The three core principles of the Green New Deal are creating a carbon-free economy, investing in green jobs and promoting environmental justice, especially in poor communities. Markey and Ocasio-Cortez are expected to introduce Green New Deal legislation as early as this week.
“On the most important issue facing our country and its people – climate change – President Trump’s State of the Union was as empty as his schedules,” Markey wrote in a press release after the speech. “While temperatures rise and wages fall, President Trump continues his climate denial, letting Big Oil, King Coal and the Koch Brothers dictate an energy agenda that endangers public health, national security, and economic prosperity. Instead of Trump’s climate raw deal, America needs a green New Deal that transforms our economy, delivers justice, and unleashes the greatest blue-collar job creation program in a generation.
“So, when Donald Trump talks about compromise, what he really means is capitulation,” Markey wrote.
The Trump administration has pursued a policy of rolling back environmental regulations in order to spur economic growth. “My administration has cut more regulations in a short time than any other administration during its entire tenure,” Trump proudly told Congress Tuesday night.
National Geographic has tracked over 80 changes to science and environmental policy throughout the first two years of the Trump administration.
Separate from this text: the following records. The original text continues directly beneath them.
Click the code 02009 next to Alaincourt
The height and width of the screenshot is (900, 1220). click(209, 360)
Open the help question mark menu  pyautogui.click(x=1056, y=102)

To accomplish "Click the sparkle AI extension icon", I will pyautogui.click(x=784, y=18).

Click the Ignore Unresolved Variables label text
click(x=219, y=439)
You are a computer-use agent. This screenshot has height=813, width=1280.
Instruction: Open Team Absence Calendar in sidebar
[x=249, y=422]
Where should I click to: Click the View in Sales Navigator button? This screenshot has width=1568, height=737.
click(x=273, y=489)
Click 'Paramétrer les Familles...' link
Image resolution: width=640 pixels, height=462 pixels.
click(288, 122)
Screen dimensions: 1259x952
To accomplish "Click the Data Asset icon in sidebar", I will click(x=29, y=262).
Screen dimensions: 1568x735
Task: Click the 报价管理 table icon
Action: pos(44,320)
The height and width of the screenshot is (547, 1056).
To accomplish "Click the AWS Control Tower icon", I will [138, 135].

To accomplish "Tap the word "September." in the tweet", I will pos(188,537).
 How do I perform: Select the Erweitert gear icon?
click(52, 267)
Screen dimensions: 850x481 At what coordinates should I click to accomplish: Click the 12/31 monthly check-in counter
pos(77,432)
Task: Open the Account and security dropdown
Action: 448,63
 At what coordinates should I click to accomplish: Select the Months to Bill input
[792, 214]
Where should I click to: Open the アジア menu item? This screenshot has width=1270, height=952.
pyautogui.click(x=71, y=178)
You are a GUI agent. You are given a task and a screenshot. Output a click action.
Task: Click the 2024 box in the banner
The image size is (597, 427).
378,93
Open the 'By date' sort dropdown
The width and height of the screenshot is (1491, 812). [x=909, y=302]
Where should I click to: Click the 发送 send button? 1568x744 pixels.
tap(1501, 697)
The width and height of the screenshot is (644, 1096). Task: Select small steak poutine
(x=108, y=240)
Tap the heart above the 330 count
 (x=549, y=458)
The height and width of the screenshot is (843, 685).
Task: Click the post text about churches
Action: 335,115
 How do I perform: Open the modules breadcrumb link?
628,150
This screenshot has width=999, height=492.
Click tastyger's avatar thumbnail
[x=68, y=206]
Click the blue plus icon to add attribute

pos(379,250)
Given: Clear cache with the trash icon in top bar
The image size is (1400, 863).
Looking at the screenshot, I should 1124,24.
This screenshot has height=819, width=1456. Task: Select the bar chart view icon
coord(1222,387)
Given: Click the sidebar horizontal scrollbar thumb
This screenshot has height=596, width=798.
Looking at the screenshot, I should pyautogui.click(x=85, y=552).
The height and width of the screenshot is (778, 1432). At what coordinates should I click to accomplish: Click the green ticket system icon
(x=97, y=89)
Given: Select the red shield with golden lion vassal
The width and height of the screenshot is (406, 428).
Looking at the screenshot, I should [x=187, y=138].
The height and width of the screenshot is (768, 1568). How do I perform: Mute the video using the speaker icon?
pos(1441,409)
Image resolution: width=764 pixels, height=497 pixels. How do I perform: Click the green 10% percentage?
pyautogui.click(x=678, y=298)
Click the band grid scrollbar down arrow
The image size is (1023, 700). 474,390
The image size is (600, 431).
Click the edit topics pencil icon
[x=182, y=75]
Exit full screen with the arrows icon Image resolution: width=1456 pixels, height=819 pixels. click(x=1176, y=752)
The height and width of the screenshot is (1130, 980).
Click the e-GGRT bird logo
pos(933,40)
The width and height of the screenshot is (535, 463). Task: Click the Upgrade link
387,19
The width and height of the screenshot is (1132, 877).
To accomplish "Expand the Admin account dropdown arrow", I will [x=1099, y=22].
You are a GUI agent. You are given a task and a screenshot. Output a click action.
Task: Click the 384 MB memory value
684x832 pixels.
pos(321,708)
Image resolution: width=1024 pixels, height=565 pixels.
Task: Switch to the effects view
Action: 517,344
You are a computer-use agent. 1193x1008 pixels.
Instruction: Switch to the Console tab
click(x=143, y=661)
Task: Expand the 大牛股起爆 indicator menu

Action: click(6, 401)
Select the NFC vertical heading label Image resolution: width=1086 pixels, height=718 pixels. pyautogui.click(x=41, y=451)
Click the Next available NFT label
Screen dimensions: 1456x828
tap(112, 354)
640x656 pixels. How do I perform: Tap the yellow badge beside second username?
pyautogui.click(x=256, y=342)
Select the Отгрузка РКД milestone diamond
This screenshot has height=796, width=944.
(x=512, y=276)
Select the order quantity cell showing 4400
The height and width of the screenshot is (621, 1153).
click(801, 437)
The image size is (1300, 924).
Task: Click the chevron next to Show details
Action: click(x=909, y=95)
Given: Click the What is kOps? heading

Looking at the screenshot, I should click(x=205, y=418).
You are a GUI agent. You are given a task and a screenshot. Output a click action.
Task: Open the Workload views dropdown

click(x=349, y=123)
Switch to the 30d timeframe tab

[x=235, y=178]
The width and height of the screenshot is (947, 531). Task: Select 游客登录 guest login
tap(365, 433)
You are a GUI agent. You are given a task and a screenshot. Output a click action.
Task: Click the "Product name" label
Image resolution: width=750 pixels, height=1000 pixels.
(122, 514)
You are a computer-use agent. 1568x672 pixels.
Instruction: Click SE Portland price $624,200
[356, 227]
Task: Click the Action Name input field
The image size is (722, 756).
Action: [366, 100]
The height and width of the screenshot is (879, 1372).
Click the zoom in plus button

The Environmental Protection Agency has eased sulphur dioxide regulations on coal plant emissions. The Interior Department has eased restrictions on oil and gas drilling on protected habitat in western states. The Bureau of Ocean Energy Management issued the first permit to begin drilling in the Arctic’s Beaufort Sea. And a ban on the pesticide chlorpyrifos, which is in the same class of chemicals as sarin gas, was quashed by the scandal-plagued former head of the EPA, Scott Pruitt, in one of his first acts as director of the agency.
One day before the government shutdown in December, Trump issued an executive order to the Interior and Agriculture departments to ramp up logging on federal lands to 4 billion board feet, an increase of 31 percent. Trump has repeatedly stated on Twitter and in interviews that poor forest management is responsible for wildfires, though experts disagree.
Like Markey and Ocasio-Cortez, the military and intelligence communities have consistently been more concerned about climate change and the environment than the president.
Last week, Director of National Intelligence Dan Coats testified before the Senate Select Committee on Intelligence about the 2019 Worldwide Threat Assessment. Coats oversees the i Office of the Director of National Intelligence, which integrates the work of 17 organizations including the CIA and departments of State, Defense, Justice, Energy, Homeland Security, and Treasury as well as the Coast Guard and Drug Enforcement Agency.
For the third year in a row, the ODNI report highlighted global threats posed by climate change alongside threats posed by China, Russia, weapons of mass destruction and terrorism.
“Climate hazards such as extreme weather, higher temperatures, droughts, floods, wildfires, storms, sea level rise, soil degradation, and acidifying oceans are intensifying, threatening infrastructure, health, and water and food security,” the report stated.
The threat assessment also cited the dangers to military installations posed by rising sea levels.
“Damage to communication, energy, and transportation infrastructure could affect low-lying military bases, inflict economic costs, and cause human displacement and loss of life,” ODNI found.
This already happened when Hurricane Florence caused $3.6 billion damage to the Marine Corps’ Camp Lejeune in North Carolina in September 2018, followed one month later by $5 billion in damage to Tyndall Air Force base in Florida after Hurricane Michael, according to the Union of Concerned Scientists.
A January 2019 report on climate change risk by the Department of Defense reviewed 79 military installations and found 53 at risk of recurrent flooding, 43 vulnerable to droughts and 36 at risk of wildfires, with many installations threatened by more than one risk factor. Desertification and thawing permafrost were other risk factors.
“Congress needs to use the power of the purse to ensure that our federal spending prioritizes clean energy, climate change, and science, and restricts the ability of the Trump administration to take actions that would move us further away from our climate goals,” Markey wrote in a Dec. 7 op-ed in the Boston Globe. “In the 116th Congress, we will have that chance to make history. Now is the time for a green New Deal.”